Bun needs to interact with FFI code. This gets wrapped in unsafe blocks.

There are many places where a JavaScript interpreter and library would need to make unsafe calls and operations.

It doesn't literally mean the code is unsafe. It means the code contained within is not something that can be checked by the compiler, so the writer takes responsibility for it.

There are many low-level data munging and other benign operations that a human can demonstrate are safe, but need to be wrapped in safe because they do things outside of what the compiler can check.

There's actually a good example of this in the rewrite [1], in `PathString::slice`. They are doing an unsafe operation to return a slice that could be a use-after-free, if the caller had not already guaranteed that an invariant will remain true. Following proper rust idiomatic practices, claude has added a SAFETY comment to the unsafe block to explain why it's safe: "caller guarantees the borrowed memory outlives this".

Now, normally, you'd communicate this contract to your API users by marking the type's constructor (PathString::init) as "unsafe", and including the contract in its documentation. Unfortunately in this case, this invariant does not exist - it appears to have been fabricated out of thin air by the LLM [2]. So, not only does this particular codebase have UB problems caused by unsafe code, the SAFETY blocks for the unsafe code are also, well, lies.

[1] https://github.com/oven-sh/bun/blob/63035b3e37/src/bun_core/...

[2] https://github.com/oven-sh/bun/blob/63035b3e37/src/bun_core/...

  • `PathString` worked the exact same way in our Zig code, with less visibility from the compiler & type system. And yes, it will be refactored heavily (or deleted overall) in the next week or so.

  • One potential way to solve this in a principled manner is to turn at least some "unsafe" annotations into ghost capability tokens that are explicitly threaded through the code and consistently checked by the compiler. Manufacturing the capability could itself be left as an unsafe operation, or require a runtime check of some kind.

    You already see this in some cases, for example the NonZero<T> generic type can be viewed as a T endowed with a capability or token that just says "this particular value of type T is nonzero, so the zero value is available for niche purposes". But this could be expanded a lot, especially with some AI assistance.

    • This already happens all the time in rust, including in the standard library. The typical pattern is to define your CheckedType to be

      pub struct CheckedType(UncheckedType);

      e.g. where its inner field is private. Then, you only present safe constructors that check your invariant, and only provide methods that maintain the invariant.

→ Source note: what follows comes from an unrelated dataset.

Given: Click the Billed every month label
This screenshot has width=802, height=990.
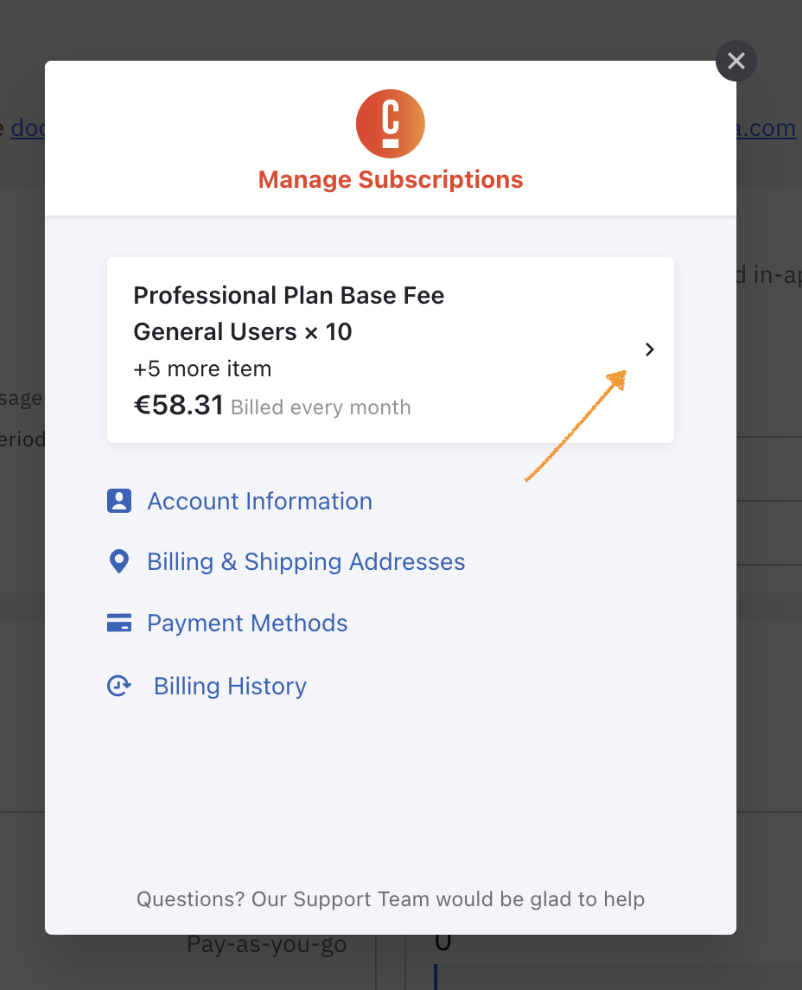Looking at the screenshot, I should tap(321, 407).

      For a concrete example, String in rust is a Vec<u8> with the guarantee that the underlying bytes correspond to valid UTF8. Concretely, it is defined as

      #[derive(PartialEq, PartialOrd, Eq, Ord)] #[stable(feature = "rust1", since = "1.0.0")] #[lang = "String"] pub struct String { vec: Vec<u8>, }

      You can construct a string from a vec of bytes via

      fn from_utf8(vec: Vec<u8>) -> Result<String, _>;

      as well as the unsafe method

      unsafe fun from_utf8_unchecked(vec: Vec<u8>) -> String;

      Note here that there isn't a separate capability/token though. This is typically viewed as bad practice in rust, as you can always ignore checking a capability/token. See for example rust's mutexes Mutex<T>, which carry the data (T) that you want access to themself. So, to get access to the data, you must call .lock(). There is a similar philosophy behind Rust's `Result` type. to get data underlying it, you must handle the possibility of an error somehow (which can include panicing upon detecting the error of course).

> unsafe just means that you take responsibility for the safety of the code contained within.

In this case it means you delegated the responsibility to a notably flaky heuristic.